▸ **CONSIGNA A**:
Resume en dos oraciones el texto sobre el islam y el nacionalismo.
━━ DOCUMENTO FUENTE
Pero, a diferencia del judaísmo, cuyo componente nacionalista se circunscribe al Estado de Israel, el islam no se concentra en un solo país y no en todos se identifica de la misma manera con el Estado. En determinados países donde predomina el islamismo se ha extendido su versión más radical, que condiciona un nacionalismo supremacista e impregna la vida social y cultural, además de la política; es el caso de Irán, Afganistán, Arabia Saudí, Emiratos Árabes Unidos –refugio, por cierto, del rey emérito, como acabamos de conocer- y otros, donde, como bien sabemos, las mujeres tienen restringidos la mayor parte de sus derechos, así como los homosexuales, transexuales y, desde luego, cualquier forma de oposición política. Otros países, como Túnez, cuya religión oficial es la musulmana, no imponen tantas restricciones a sus ciudadanos y, a día de hoy, no se puede afirmar que la religión presuponga un nacionalismo excluyente, aunque la sombra del integrismo está muy presente. No en vano, la llamada primavera árabe surgió en este país y acaso sea el único donde de una u otra forma ha perdurado.
Desde los atentados de las Torres Gemelas se ha extendido el fundamentalismo islámico por buena parte de los países de esta religión, como bien sabemos. Estados cuyos gobiernos eran más democráticos, más tolerantes y menos autoritarios, como Turquía o Argelia, se han visto invadidos por corrientes integristas del islam, y sus gobiernos, contaminados.
━━━━
▸ **CONSIGNA B**:
Imprime sin ningún cambio las filas que siguen, desde la primera hasta la que contiene "Viewport: 1456px width, 819px", ambas incluidas.
━━ FILAS MOSTRADAS
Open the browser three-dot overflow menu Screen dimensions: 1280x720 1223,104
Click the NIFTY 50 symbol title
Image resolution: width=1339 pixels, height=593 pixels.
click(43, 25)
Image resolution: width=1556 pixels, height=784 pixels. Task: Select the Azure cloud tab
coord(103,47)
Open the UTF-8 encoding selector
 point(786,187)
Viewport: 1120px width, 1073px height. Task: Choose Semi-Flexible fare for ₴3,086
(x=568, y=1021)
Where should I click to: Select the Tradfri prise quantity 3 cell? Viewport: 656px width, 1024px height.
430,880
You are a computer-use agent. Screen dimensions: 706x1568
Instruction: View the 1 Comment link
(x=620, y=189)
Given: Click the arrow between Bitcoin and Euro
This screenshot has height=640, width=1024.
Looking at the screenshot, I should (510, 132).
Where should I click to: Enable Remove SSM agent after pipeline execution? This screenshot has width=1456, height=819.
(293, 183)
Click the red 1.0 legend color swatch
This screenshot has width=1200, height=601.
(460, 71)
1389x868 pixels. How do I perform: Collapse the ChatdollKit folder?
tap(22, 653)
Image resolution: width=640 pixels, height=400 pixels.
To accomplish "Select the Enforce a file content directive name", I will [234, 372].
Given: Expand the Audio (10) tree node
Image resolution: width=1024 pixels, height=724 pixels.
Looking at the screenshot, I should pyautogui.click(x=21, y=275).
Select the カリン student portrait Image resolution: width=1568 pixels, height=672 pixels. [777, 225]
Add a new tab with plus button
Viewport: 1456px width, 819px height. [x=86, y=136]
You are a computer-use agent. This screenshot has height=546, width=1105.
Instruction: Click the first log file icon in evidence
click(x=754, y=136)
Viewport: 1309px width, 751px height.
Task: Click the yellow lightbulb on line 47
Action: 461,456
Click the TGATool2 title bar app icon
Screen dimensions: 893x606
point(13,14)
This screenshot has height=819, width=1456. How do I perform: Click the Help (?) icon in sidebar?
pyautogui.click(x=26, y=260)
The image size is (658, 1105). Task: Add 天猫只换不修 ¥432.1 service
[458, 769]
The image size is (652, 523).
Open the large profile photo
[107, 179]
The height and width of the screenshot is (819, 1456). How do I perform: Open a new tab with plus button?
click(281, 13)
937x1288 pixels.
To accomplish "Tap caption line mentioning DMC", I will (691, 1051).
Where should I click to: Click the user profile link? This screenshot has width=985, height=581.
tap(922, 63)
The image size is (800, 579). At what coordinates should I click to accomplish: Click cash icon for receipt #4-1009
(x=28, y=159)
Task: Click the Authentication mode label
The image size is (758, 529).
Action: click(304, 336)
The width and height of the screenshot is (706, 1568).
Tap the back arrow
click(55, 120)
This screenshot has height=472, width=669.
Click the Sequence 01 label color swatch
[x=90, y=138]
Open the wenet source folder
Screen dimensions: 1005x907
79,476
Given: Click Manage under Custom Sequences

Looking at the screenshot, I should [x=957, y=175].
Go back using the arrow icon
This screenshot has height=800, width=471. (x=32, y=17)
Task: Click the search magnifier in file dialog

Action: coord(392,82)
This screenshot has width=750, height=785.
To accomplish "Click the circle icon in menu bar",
━━━━
▸ **RESULTADO CORRECTO A**:
A diferencia del judaísmo, el islam no se concentra en un solo país, y en algunos, como Irán, Afganistán o Arabia Saudí, su versión más radical condiciona un nacionalismo supremacista y restringe la mayor parte de los derechos de las mujeres, de homosexuales y transexuales y de la oposición política, mientras que Túnez impone menos restricciones. Desde los atentados de las Torres Gemelas, el fundamentalismo islámico se ha extendido, y Estados antes más democráticos y tolerantes, como Turquía o Argelia, se han visto invadidos por corrientes integristas.

▸ **RESULTADO CORRECTO B**:
Open the browser three-dot overflow menu Screen dimensions: 1280x720 1223,104
Click the NIFTY 50 symbol title
Image resolution: width=1339 pixels, height=593 pixels.
click(43, 25)
Image resolution: width=1556 pixels, height=784 pixels. Task: Select the Azure cloud tab
coord(103,47)
Open the UTF-8 encoding selector
 point(786,187)
Viewport: 1120px width, 1073px height. Task: Choose Semi-Flexible fare for ₴3,086
(x=568, y=1021)
Where should I click to: Select the Tradfri prise quantity 3 cell? Viewport: 656px width, 1024px height.
430,880
You are a computer-use agent. Screen dimensions: 706x1568
Instruction: View the 1 Comment link
(x=620, y=189)
Given: Click the arrow between Bitcoin and Euro
This screenshot has height=640, width=1024.
Looking at the screenshot, I should (510, 132).
Where should I click to: Enable Remove SSM agent after pipeline execution? This screenshot has width=1456, height=819.
(293, 183)
Click the red 1.0 legend color swatch
This screenshot has width=1200, height=601.
(460, 71)
1389x868 pixels. How do I perform: Collapse the ChatdollKit folder?
tap(22, 653)
Image resolution: width=640 pixels, height=400 pixels.
To accomplish "Select the Enforce a file content directive name", I will [234, 372].
Given: Expand the Audio (10) tree node
Image resolution: width=1024 pixels, height=724 pixels.
Looking at the screenshot, I should pyautogui.click(x=21, y=275).
Select the カリン student portrait Image resolution: width=1568 pixels, height=672 pixels. [777, 225]
Add a new tab with plus button
Viewport: 1456px width, 819px height. [x=86, y=136]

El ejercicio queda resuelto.